__YOUR OBJECTIVE__:
Nothing but the lines from the one including "This screenshot has height=476, width=974." through the last line of the entries, restated exactly, should appear in the answer; omit the pictures.

--- RECORDS PROVIDED Enclosed Below ---

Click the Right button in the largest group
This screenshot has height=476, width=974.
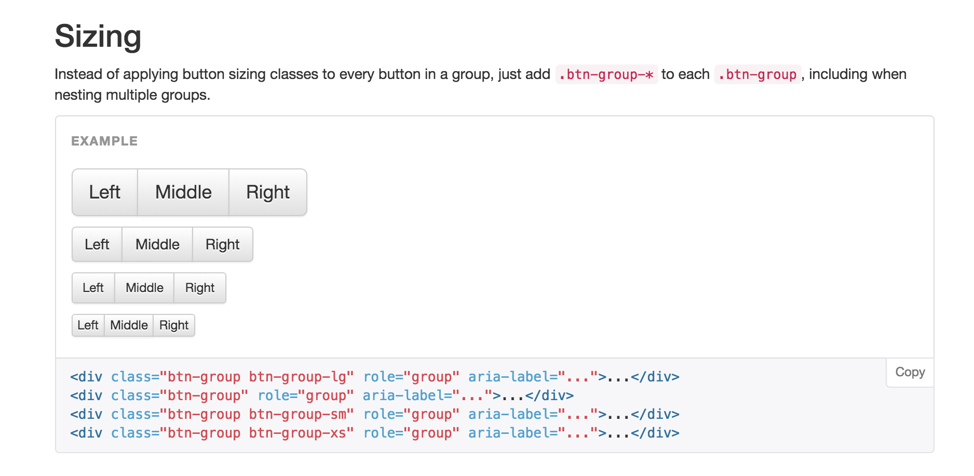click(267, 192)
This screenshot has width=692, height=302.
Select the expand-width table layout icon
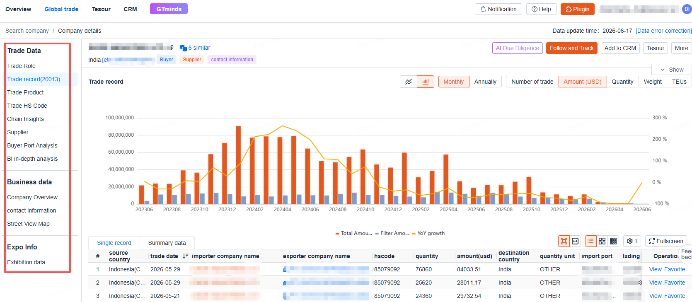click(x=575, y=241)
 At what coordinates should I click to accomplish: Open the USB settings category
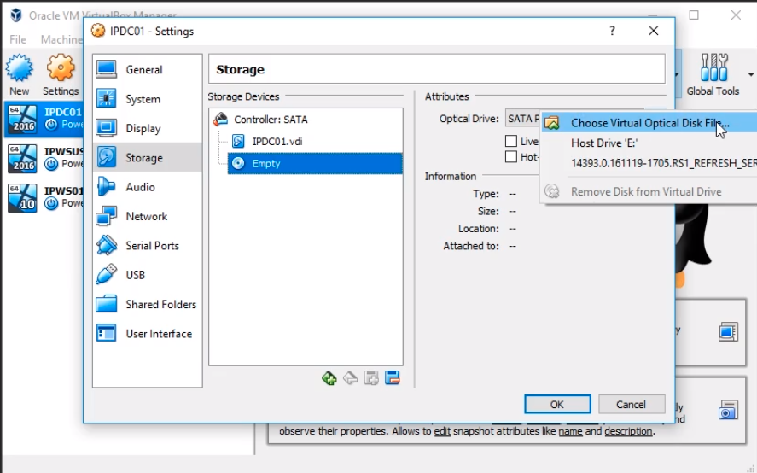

--- End of Enclosed RECORDS PROVIDED ---

__ANSWER SPACE__:
This screenshot has height=476, width=974.
click(267, 192)
This screenshot has width=692, height=302.
Select the expand-width table layout icon
click(x=575, y=241)
 At what coordinates should I click to accomplish: Open the USB settings category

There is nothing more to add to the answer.